Elle s’étonnait également de ces nouvelles formations pour réapprendre à décrypter ces aspects. On les bariolait de termes pseudo-scientifiques, on en faisait une science pour mieux vendre ce qui était déjà inscrit en nous. On simulait l’empathie pour les pires raisons qui soient et avec pour seule finalité la manipulation. Évidemment, à l’insu de son vis-à-vis. Ce monde la consternait et il lui était difficile de réussir à s’inscrire dedans de façon durable. Elle croisait d’autres errants, la plupart vivaient reclus pour ne plus avoir à se battre, louvoyer ou se travestir. Elle voulait vivre au grand jour mais comprenait combien cela lui coûtait. Pourtant il était important de rester, de s’intégrer, il fallait que certains soient là. Les pions se plaçaient, poussés par un hasard qui n’en était pas un.

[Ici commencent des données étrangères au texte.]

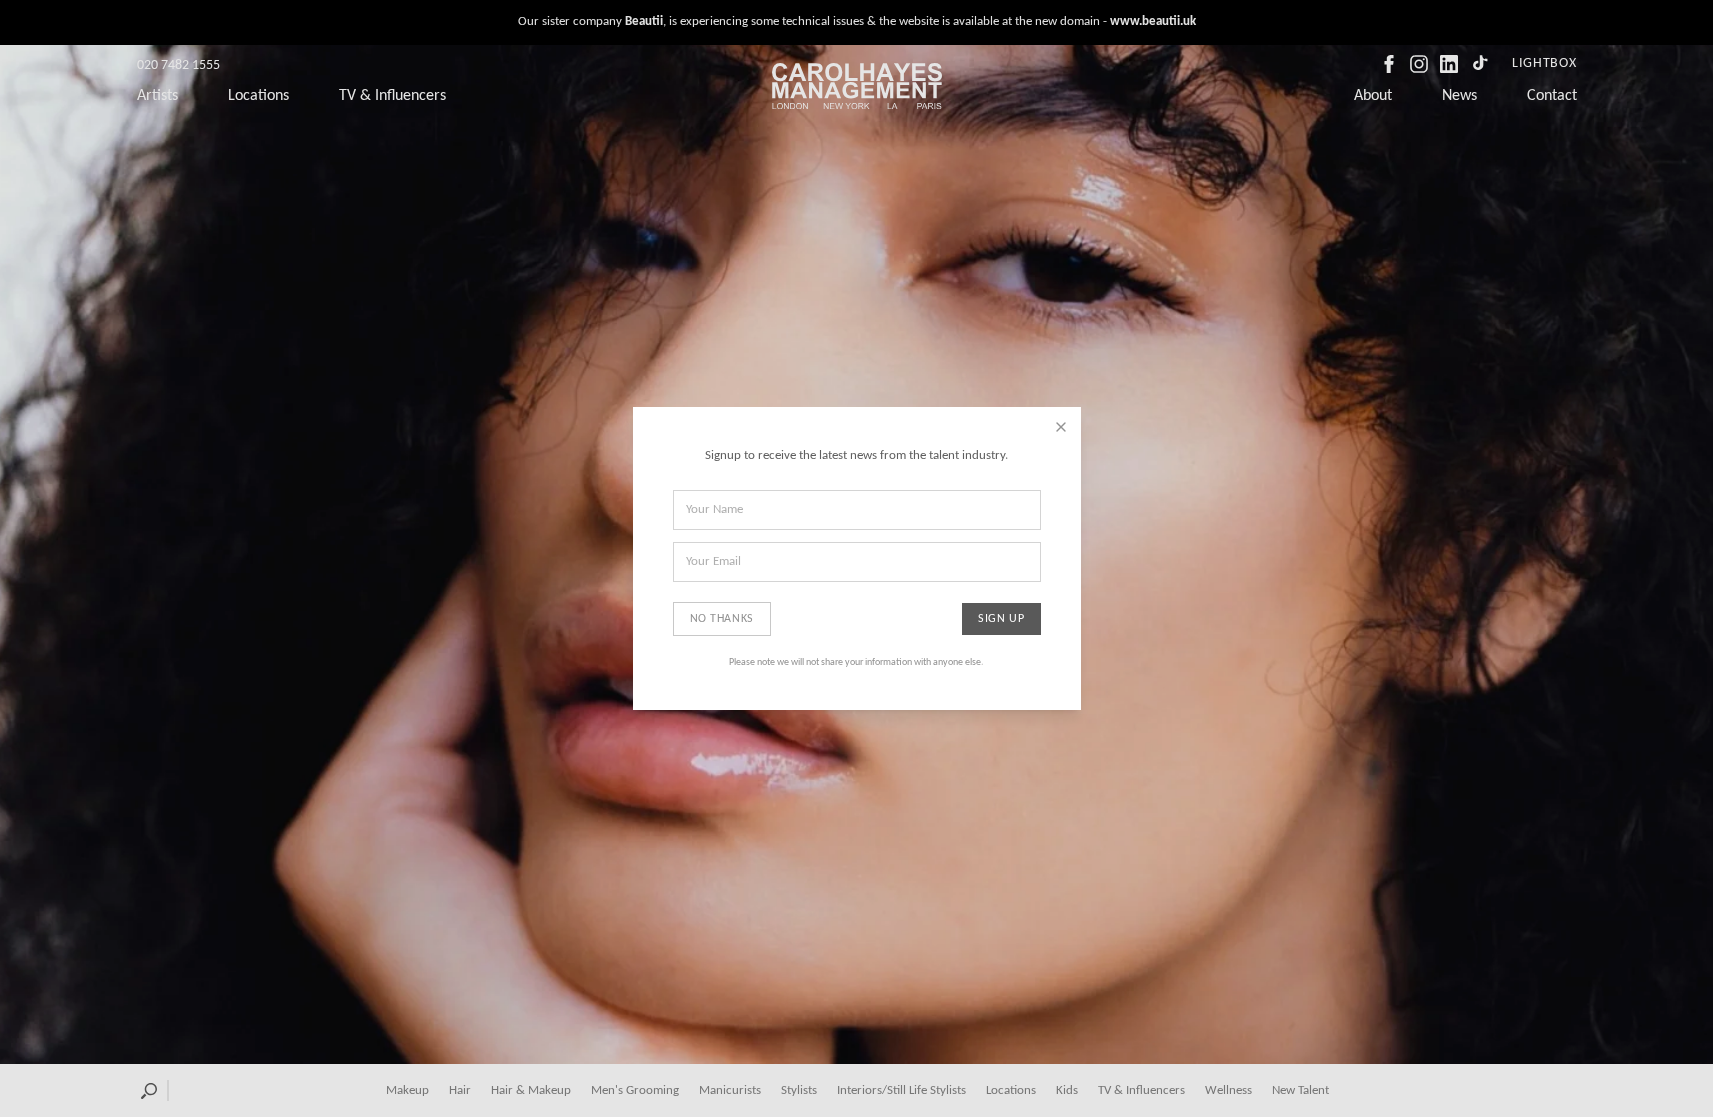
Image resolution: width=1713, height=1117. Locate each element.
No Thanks (722, 619)
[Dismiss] (1061, 427)
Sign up (1001, 619)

L’échiquier était vaste mais la stratégie pensée en terme de globalité, ce n’était pas un problème. Tout ce qu’il fallait c’était lâcher prise au bon moment. Et convaincre ces âmes, celles qui ne ressentaient pas, celles qui voudraient rester. Pas question de laisser les aimés, il faudrait être forte. Oui, cela elle le discernait très clairement.
Le temps viendrait, et l’accalmie ne serait pas forcément très longue…
Il y avait tant à faire pourtant dans cette intervalle !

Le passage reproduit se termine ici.